Симпатичные молодые милиционеры с черными усиками и бархатными глазами, стоя на перекрестках, молчаливо регулировали беспорядочное падение снежинок, громадных, как куски ваты. Они поеживались в своих шинельках с иголочки и в мягких сапожках без каблуков, не отвечая на наши вопросы.

Мы были крайне подавлены столь странной зимой сравнительно недалеко от субтропиков... Мы обращались за разъяснением этого таинственного явления к многочисленным прохожим, но все они, так же как и хорошенькие милиционерчики, молчали, бросая на нас доброжелательно-ускользающие взгляды.

Хотелось спать.

Но кто бы мог поручиться, что я уже не сплю? Не сплю давно?

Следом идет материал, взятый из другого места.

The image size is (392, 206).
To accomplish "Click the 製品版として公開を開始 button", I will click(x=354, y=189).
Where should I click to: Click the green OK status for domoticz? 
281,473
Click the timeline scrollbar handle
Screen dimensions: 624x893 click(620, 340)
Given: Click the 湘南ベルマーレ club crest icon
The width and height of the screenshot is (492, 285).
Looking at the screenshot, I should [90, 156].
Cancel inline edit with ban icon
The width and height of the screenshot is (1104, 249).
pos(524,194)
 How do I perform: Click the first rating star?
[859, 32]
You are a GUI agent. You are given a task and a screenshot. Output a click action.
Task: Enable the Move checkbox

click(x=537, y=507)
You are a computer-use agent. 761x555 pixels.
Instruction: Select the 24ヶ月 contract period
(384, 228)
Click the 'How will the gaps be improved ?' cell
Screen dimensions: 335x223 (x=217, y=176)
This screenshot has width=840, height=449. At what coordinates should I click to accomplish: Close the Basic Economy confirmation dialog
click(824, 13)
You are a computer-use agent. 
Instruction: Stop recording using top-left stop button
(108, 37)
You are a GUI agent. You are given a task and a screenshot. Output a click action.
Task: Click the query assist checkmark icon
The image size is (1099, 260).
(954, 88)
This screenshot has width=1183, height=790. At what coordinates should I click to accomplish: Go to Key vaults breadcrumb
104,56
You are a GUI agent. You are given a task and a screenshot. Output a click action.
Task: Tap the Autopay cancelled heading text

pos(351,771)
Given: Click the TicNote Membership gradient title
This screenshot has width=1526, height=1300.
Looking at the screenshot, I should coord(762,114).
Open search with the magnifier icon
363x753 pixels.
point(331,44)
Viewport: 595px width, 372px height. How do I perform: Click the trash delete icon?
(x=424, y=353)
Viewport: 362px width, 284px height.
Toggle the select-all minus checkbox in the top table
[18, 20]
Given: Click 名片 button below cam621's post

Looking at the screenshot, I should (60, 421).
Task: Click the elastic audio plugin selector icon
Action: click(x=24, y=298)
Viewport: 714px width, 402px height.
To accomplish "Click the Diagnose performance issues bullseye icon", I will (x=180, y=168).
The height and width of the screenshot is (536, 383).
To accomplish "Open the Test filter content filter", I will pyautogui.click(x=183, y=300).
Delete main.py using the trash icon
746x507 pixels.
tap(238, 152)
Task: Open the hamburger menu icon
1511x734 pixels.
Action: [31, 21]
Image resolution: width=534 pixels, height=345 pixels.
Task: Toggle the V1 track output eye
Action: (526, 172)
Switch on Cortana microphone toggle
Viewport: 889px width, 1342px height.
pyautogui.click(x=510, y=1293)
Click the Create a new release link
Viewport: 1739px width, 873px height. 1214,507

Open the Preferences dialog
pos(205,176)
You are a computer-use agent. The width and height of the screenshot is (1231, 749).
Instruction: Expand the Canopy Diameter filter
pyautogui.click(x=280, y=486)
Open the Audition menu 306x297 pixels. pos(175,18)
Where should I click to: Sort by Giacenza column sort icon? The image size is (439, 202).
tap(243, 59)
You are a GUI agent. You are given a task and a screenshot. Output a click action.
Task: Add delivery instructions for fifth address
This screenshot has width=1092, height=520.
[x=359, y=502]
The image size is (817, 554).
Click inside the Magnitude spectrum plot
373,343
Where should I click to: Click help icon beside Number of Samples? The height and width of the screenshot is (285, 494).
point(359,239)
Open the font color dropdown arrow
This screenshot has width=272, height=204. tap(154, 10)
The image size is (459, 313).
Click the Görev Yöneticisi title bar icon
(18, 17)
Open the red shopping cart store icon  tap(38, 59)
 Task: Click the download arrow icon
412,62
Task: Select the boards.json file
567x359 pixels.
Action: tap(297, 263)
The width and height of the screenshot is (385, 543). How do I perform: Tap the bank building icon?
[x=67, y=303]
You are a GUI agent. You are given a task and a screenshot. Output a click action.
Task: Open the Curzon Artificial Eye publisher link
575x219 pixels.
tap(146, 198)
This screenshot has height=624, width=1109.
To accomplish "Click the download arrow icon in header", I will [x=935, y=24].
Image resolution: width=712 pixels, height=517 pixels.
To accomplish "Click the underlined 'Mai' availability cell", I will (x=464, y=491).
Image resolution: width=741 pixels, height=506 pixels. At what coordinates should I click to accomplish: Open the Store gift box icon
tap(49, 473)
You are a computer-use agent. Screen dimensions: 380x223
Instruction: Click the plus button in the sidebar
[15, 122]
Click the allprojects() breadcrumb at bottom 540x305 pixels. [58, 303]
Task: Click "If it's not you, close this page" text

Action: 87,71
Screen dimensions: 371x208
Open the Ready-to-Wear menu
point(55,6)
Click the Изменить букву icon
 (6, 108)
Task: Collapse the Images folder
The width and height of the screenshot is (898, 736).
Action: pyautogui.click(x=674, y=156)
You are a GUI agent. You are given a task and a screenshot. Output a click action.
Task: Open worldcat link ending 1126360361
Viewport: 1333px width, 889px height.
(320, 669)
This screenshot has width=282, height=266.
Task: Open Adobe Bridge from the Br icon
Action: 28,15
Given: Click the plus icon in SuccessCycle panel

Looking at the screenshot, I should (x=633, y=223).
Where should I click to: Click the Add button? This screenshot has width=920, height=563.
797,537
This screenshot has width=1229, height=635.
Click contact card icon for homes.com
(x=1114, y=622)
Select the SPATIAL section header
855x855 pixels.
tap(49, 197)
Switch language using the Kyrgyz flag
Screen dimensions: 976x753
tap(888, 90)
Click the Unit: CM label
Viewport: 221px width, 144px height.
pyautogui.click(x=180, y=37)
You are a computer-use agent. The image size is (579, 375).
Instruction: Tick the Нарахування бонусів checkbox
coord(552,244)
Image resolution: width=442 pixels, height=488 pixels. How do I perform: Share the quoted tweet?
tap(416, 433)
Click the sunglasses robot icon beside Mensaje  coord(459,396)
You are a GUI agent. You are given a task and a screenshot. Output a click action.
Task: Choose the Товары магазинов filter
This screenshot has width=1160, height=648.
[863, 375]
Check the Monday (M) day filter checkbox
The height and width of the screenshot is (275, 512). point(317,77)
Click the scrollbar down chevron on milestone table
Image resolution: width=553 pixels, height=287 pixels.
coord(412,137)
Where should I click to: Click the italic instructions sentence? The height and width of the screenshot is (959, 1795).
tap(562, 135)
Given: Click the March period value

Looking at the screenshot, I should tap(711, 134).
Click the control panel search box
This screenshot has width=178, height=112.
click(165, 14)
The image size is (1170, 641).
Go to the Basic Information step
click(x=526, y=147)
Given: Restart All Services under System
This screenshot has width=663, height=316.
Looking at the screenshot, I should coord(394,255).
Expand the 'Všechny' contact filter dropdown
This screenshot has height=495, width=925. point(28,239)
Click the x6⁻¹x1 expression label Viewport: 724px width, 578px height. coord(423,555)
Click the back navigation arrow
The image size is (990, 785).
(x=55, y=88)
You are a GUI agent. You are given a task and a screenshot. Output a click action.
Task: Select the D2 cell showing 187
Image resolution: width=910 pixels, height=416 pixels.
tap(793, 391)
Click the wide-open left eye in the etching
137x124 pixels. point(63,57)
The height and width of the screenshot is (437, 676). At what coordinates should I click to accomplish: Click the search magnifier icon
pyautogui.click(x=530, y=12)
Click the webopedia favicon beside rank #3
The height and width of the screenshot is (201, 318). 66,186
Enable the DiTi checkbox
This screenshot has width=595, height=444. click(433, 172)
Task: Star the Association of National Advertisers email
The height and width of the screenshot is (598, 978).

Нет ничего ужаснее смертной скуки, которая медленно, неотвратимо медленно начинается во сне и безысходно длится потом целую вечность.

Что же все это значит, господи боже? Можно было сойти с ума от невозможности постичь душу этого города. Но в этот миг на площади Святого Лаврентия в метели появилась незнакомая и в то же время мучительно знакомая фигура знаменитого поэта Ромео Джероламо: заурядная среднерусская шуба, богатырская фигура, царственно мерцающая снежинками пыжиковая шапка, прекрасное скульптурное лицо пожилого римского легионера и хрипло-гортанный, с могучим придыханием голос хорошо пообедавшего человека.